Work item. The tail of the records, from the line containing "2022 Truck-Mounted Cranes, SANY, 100" through the final line, should be printed exactly and on its own.

Dataset entries.
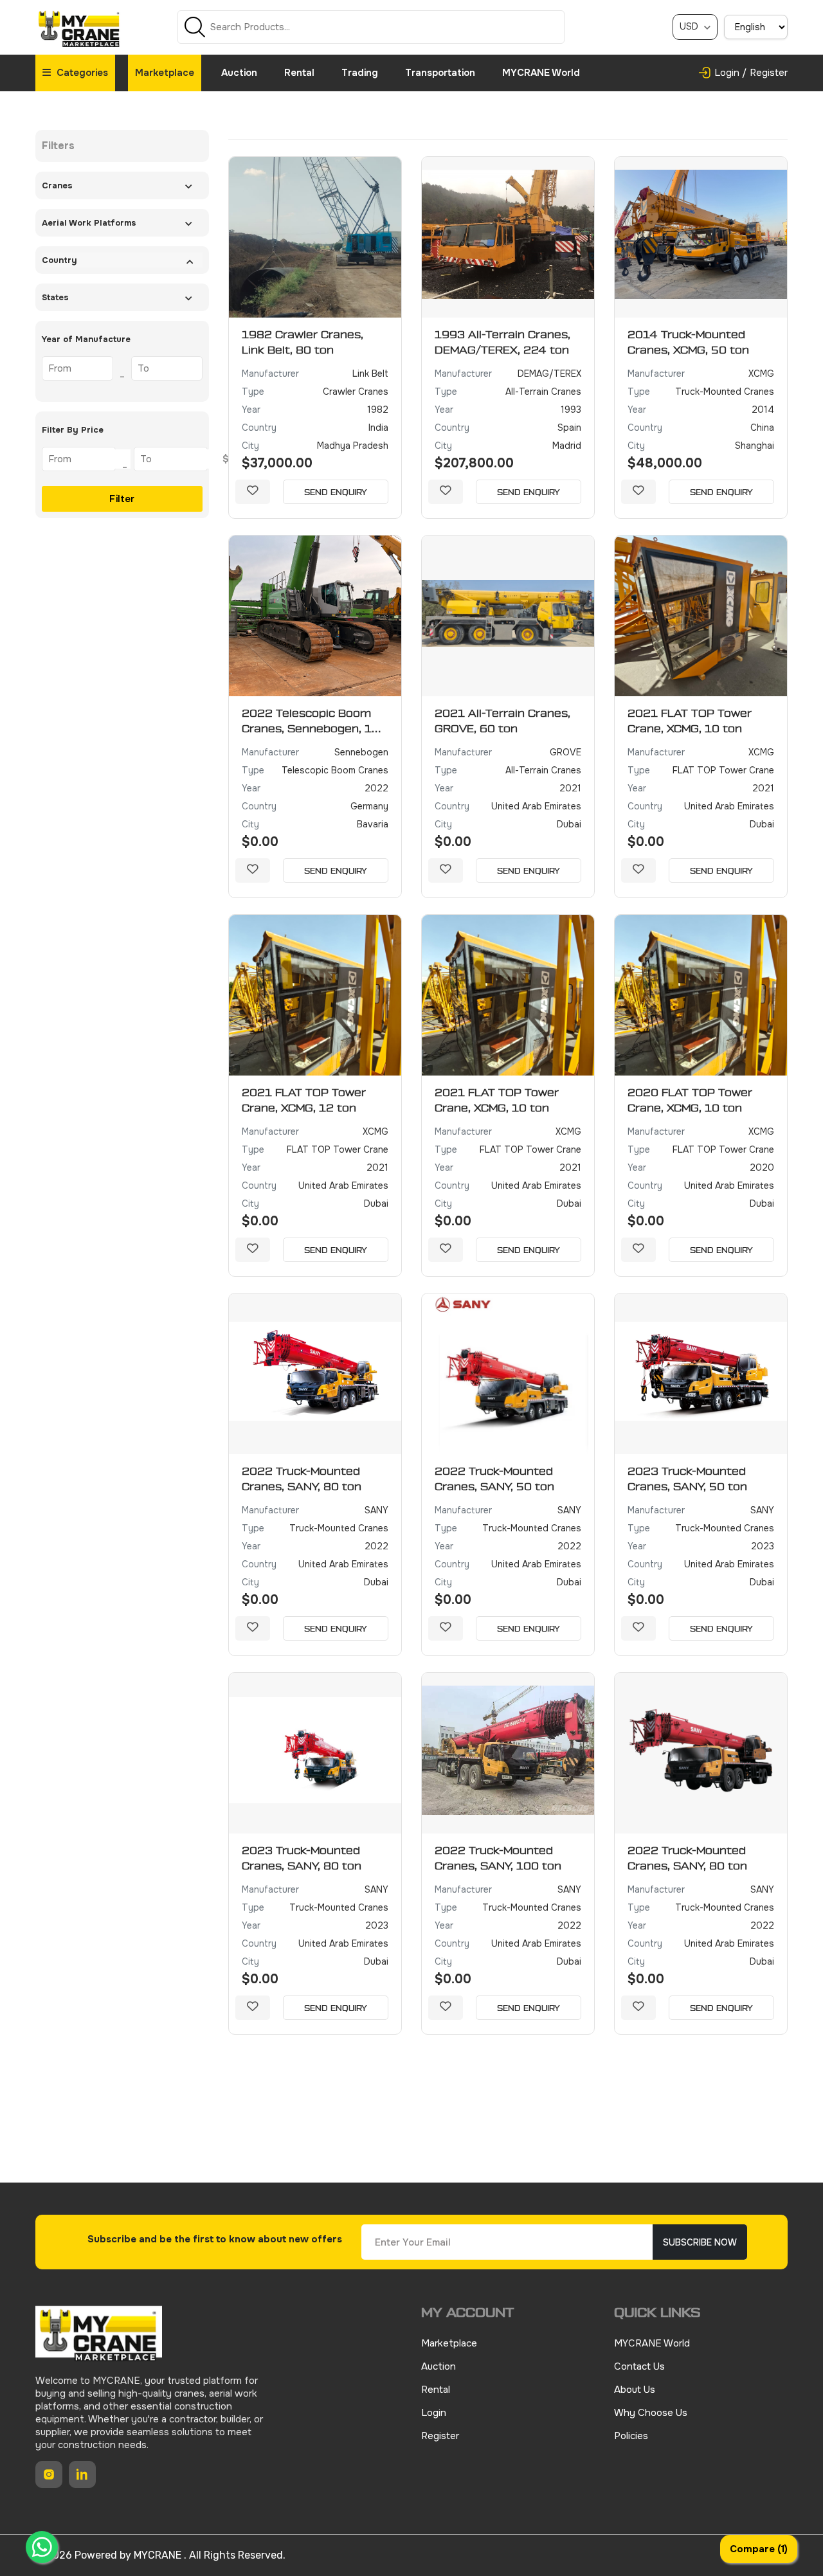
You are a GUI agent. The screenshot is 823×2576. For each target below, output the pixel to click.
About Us (634, 2389)
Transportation (440, 72)
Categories (81, 72)
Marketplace (164, 72)
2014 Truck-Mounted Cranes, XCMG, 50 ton (688, 343)
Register (769, 73)
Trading (359, 72)
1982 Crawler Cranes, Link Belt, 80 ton (302, 343)
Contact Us (639, 2366)
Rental (299, 72)
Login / (730, 73)
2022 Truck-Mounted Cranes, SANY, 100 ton (498, 1858)
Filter (121, 498)
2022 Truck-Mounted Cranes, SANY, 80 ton (301, 1479)
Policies (631, 2435)
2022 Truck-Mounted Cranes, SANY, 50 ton (494, 1479)
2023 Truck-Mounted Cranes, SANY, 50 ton (687, 1479)
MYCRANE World (541, 72)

Task solution.
2022 Truck-Mounted Cranes, SANY, 100 ton (498, 1858)
Filter (121, 498)
2022 Truck-Mounted Cranes, SANY, 80 ton (301, 1479)
Policies (631, 2435)
2022 Truck-Mounted Cranes, SANY, 50 ton (494, 1479)
2023 Truck-Mounted Cranes, SANY, 50 ton (687, 1479)
MYCRANE World (541, 72)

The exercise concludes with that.